DATASET: Begin
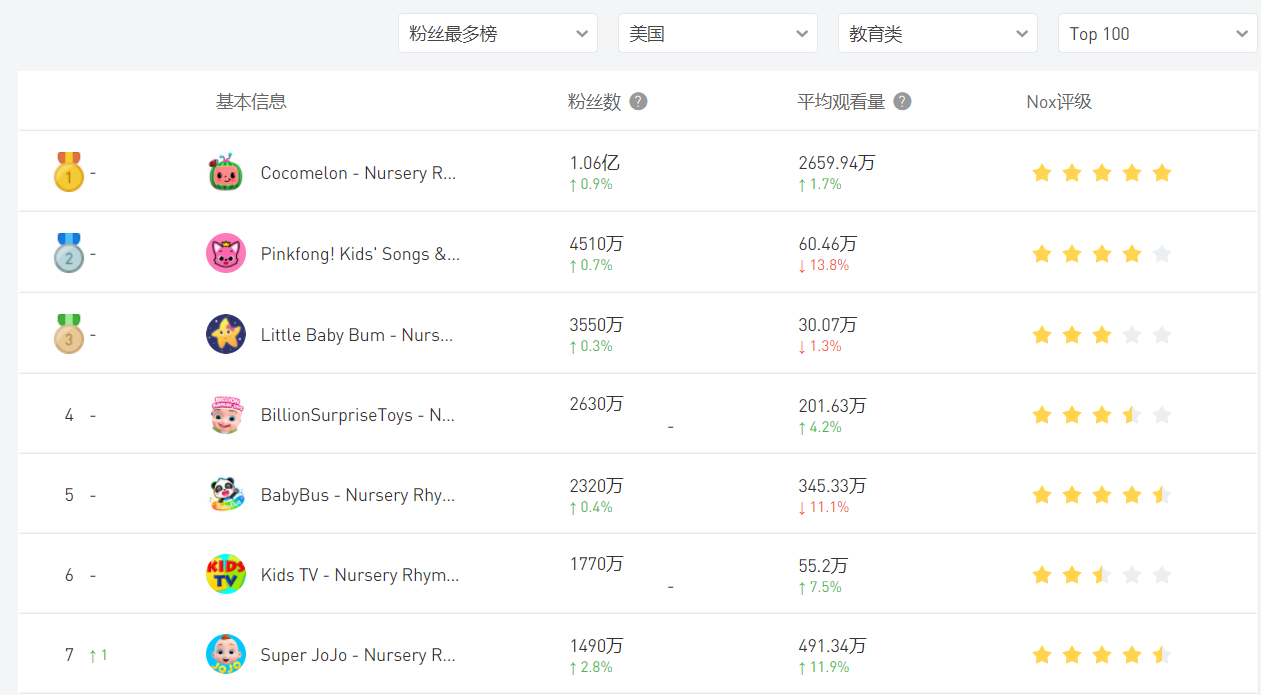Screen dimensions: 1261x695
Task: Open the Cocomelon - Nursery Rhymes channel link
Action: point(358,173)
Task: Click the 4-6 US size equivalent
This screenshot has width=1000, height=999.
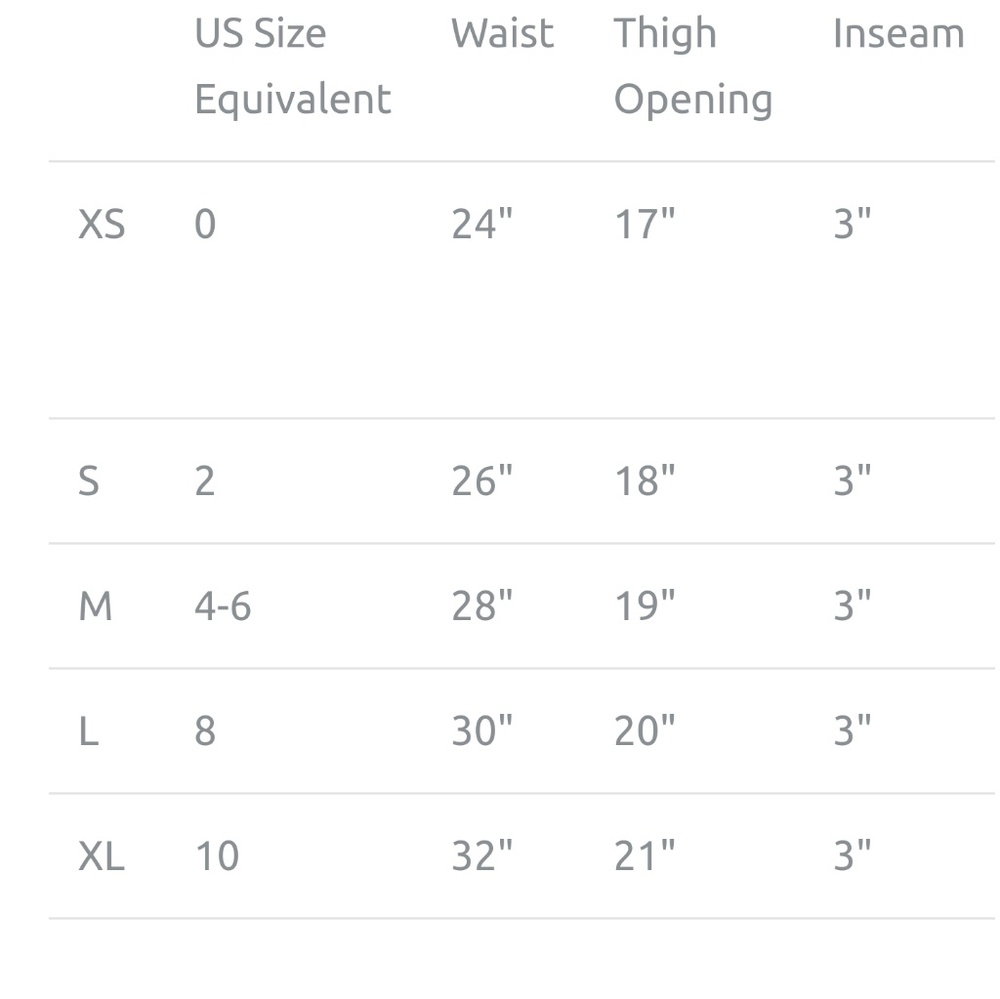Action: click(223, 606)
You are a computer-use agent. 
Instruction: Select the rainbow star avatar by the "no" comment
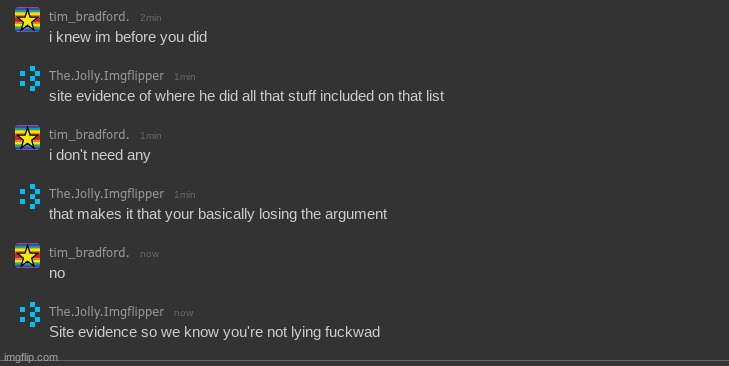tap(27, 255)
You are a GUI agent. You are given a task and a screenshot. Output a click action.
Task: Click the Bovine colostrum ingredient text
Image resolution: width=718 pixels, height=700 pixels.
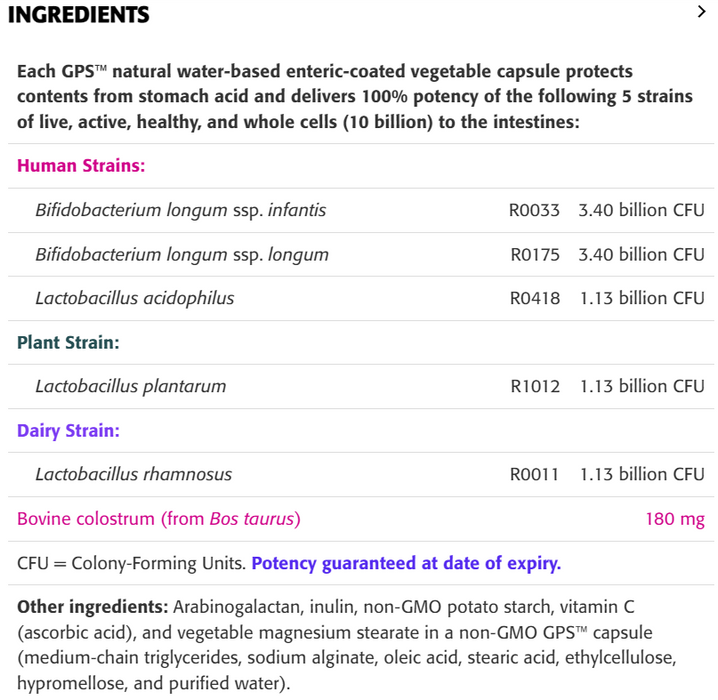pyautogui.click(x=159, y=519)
DATASET: End
DATASET: Begin
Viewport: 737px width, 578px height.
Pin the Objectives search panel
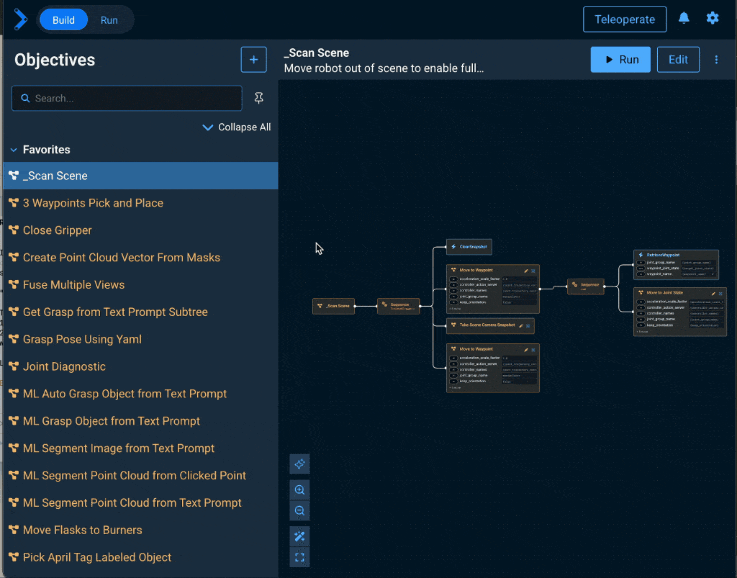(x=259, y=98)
DATASET: End
DATASET: Begin
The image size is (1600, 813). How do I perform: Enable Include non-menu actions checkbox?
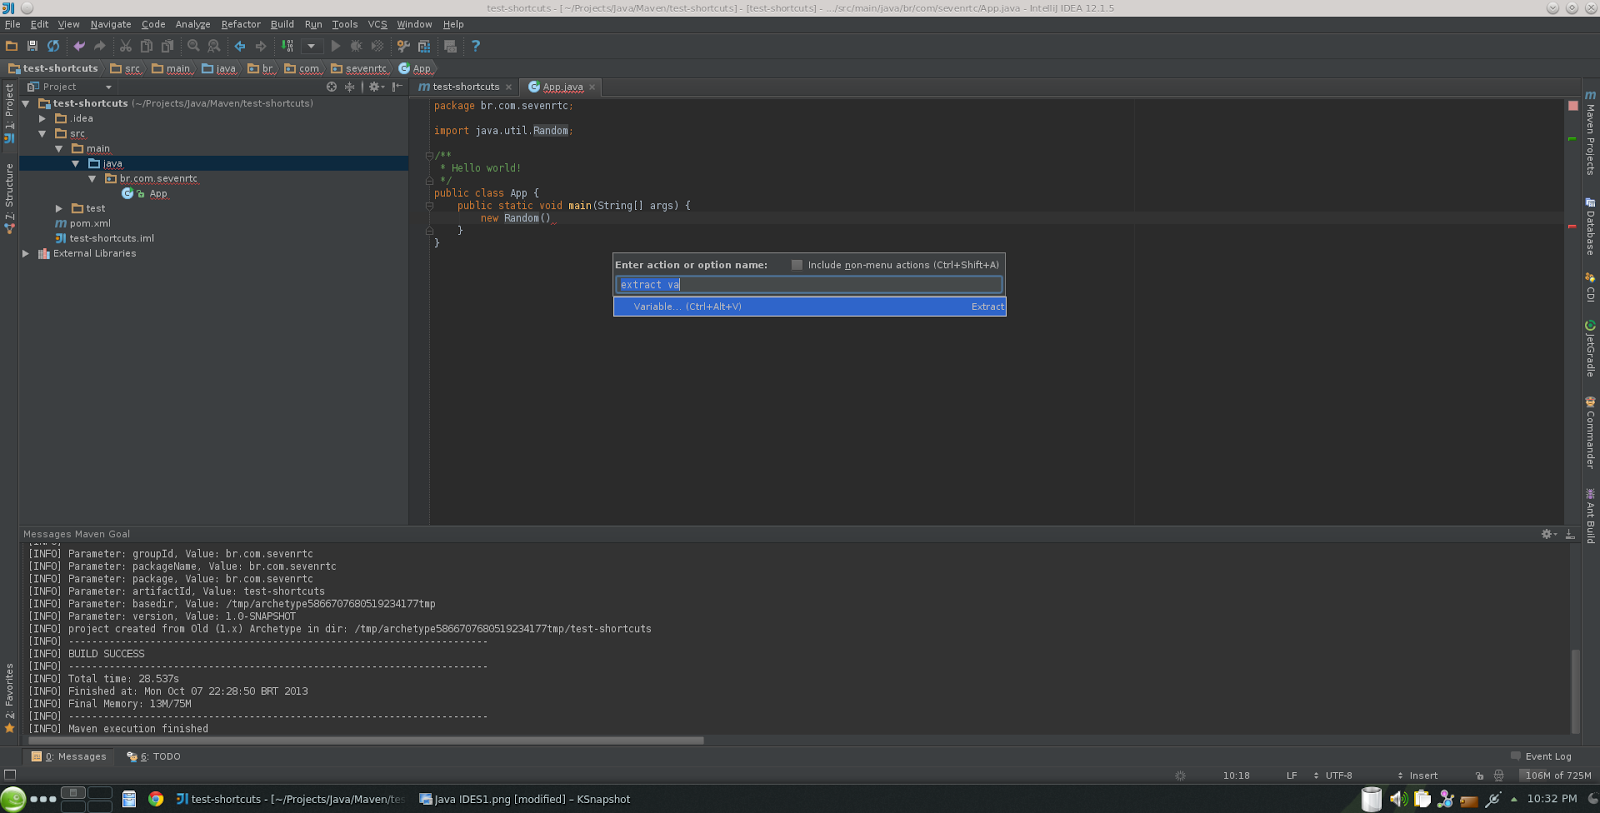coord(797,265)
DATASET: End
◆ WHAT IS NEEDED ◆
When a line in the data holds the word "agent", show that line.

◆ RESULT FOR THIS TASK ◆
You are a computer-use agent. 
You are a GUI agent. You are given a task and a screenshot. Output a click action.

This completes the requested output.